Aziz Huq Wonders About a "Hidden Threat" in ACA Decision (#UChiLawSCt)

In the Healthcare Decision, a Hidden Threat?
Aziz Huq
The Nation
June 29, 2012

The Supreme Court’s decision in National Federation of Independent Business v. Sebelius—the healthcare cases—was a tremendous political victory for the Obama Administration and, more importantly, the tens of thousands of Americans who will be saved from illness and death by the law. But make no mistake: the decision could also be a significant legal victory for the political forces committed to limiting the state’s ability to care for the weak and fragile among us.

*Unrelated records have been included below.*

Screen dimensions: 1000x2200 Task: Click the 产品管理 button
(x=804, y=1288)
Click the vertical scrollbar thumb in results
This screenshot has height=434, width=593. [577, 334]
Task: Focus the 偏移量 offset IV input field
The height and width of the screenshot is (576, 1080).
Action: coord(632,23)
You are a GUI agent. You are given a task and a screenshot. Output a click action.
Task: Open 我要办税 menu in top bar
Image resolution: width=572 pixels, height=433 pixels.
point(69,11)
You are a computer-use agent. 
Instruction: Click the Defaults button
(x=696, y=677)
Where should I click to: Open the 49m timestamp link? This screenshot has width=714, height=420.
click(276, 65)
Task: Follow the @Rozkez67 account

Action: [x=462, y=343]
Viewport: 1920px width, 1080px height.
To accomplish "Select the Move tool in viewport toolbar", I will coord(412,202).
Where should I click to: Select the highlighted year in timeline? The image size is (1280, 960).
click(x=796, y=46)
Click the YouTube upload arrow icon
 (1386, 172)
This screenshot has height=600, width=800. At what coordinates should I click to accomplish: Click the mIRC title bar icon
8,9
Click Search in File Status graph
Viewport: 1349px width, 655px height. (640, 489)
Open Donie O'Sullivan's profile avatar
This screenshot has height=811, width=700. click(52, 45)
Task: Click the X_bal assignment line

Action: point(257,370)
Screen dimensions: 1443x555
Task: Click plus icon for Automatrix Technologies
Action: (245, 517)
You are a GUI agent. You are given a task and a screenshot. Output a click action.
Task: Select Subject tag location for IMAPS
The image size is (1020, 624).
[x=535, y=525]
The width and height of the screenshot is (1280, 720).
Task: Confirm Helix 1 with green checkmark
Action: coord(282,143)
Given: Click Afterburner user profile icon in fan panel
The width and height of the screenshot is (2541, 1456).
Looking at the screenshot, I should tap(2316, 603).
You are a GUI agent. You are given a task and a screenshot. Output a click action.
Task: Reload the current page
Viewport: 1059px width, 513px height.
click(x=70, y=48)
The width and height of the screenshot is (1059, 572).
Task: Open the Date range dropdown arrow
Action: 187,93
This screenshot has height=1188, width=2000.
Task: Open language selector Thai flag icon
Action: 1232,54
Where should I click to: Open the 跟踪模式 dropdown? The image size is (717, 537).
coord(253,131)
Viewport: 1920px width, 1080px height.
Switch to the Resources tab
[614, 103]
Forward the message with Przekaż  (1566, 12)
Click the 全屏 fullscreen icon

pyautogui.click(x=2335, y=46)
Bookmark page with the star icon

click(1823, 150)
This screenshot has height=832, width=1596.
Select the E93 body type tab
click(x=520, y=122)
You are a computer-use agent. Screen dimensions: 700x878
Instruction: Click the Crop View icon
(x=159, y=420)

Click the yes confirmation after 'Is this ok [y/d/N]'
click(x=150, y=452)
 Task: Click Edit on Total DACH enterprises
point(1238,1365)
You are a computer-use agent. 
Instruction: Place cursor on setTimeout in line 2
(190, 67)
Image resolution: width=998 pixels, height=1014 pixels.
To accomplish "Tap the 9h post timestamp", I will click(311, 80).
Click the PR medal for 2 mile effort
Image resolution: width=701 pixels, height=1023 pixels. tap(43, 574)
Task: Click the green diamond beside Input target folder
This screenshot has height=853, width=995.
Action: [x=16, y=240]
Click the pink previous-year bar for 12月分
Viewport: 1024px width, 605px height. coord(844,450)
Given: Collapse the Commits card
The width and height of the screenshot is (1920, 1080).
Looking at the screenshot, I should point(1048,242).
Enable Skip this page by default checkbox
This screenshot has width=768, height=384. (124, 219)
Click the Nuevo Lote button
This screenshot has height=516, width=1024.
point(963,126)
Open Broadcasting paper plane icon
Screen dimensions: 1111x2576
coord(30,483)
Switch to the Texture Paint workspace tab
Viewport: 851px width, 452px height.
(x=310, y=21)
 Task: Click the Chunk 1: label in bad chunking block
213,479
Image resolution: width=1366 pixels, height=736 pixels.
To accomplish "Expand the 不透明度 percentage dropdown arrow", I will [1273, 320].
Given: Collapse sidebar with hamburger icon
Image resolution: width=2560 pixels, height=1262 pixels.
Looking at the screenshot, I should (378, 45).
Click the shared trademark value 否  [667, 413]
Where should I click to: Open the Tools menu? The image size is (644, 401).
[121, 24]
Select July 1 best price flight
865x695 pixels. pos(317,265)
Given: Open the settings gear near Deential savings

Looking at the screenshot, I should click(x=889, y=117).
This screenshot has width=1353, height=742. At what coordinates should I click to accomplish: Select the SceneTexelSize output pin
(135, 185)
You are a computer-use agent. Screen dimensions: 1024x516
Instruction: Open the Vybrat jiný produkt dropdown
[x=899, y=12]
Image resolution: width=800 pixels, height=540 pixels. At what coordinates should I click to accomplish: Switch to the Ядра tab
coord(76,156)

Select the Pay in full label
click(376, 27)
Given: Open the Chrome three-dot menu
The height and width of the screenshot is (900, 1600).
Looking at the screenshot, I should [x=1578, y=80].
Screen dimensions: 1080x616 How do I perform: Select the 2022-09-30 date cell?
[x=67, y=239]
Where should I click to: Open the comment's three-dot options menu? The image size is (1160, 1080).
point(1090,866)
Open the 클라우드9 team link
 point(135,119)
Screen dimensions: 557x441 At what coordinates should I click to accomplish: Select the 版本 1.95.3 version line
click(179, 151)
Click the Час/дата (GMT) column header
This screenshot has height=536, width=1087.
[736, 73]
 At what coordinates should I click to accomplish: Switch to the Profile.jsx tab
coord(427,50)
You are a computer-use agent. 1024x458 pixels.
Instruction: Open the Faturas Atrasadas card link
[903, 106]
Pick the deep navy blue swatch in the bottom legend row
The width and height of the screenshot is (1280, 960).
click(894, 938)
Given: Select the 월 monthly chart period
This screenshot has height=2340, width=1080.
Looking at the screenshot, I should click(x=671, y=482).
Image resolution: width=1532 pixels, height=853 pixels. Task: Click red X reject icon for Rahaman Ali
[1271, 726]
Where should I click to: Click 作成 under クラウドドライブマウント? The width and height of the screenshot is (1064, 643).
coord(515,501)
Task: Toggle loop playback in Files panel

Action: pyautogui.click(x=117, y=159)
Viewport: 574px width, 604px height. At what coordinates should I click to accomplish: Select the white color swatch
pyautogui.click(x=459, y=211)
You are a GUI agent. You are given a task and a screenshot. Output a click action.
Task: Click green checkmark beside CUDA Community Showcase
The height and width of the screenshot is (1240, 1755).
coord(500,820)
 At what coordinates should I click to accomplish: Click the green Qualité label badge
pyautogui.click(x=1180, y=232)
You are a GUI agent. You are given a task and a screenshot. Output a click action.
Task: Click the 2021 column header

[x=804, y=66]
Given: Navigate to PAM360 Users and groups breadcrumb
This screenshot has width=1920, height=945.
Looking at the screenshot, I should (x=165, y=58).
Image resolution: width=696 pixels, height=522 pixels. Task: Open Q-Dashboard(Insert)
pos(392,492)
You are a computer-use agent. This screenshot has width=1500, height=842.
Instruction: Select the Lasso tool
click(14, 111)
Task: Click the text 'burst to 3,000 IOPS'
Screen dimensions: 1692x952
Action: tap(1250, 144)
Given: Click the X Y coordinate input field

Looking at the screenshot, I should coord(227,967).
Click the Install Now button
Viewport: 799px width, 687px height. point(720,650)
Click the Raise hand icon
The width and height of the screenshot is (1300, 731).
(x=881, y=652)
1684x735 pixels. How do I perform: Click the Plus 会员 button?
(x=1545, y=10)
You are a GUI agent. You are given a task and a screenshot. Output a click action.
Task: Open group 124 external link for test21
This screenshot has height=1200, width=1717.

In the hours after the health care decision was handed down, many commentators crowed over Chief Justice John Roberts’s statesman-like craft in putting together a moderate opinion that, in different parts, managed to unite the left and the right of the Court. They are half right. The opinion may be statesman-like, but it’s ultimately radical, endorsing a view of Congress’s power that had few, if any, takers until it was embraced by the Republican Party and its Tea Party flag-bearers. Indeed, it may even contain a seed that could unravel important benefits of the Affordable Care Act.

The immediate effect of the decision, of course, is that the law’s implementation can proceed. But on the one hand, Roberts, with four liberal justices, held that the individual mandate was constitutional as an exercise of Congress’s taxing power. On the other hand, Roberts joined the four conservative Justices in stating that he believed that the same mandate could not be upheld under Congress’s Commerce Clause power. This should not to be overlooked. The Commerce Clause is the central plank of congressional authority, employed to support everything from the Environmental Protection Agency to the civil rights laws. Flouting the usual rule that judges must avoid addressing unnecessary constitutional questions, Roberts made it clear that his new limitation on the Commerce Clause power was necessary to his opinion, and hence arguably binding on future courts.

Faculty: 
Aziz Huq

Comments

commerce clause limitation

Professor Hug:

If the ACA set out the commerce clause as the constitutional authority which justifies the individual mandate, how could Roberts not deal with the issue of whether the constitution allowed this use of the commerce clause. And if Roberts thought that the commerce clause did not permit the individual mandate, what was he to write? Could he have gone no further than to say that congress' power to tax was sufficient justification for the mandate? Doesn't he have to deal with the issue of the limits of the commerce clause? I would think he has to explain his position.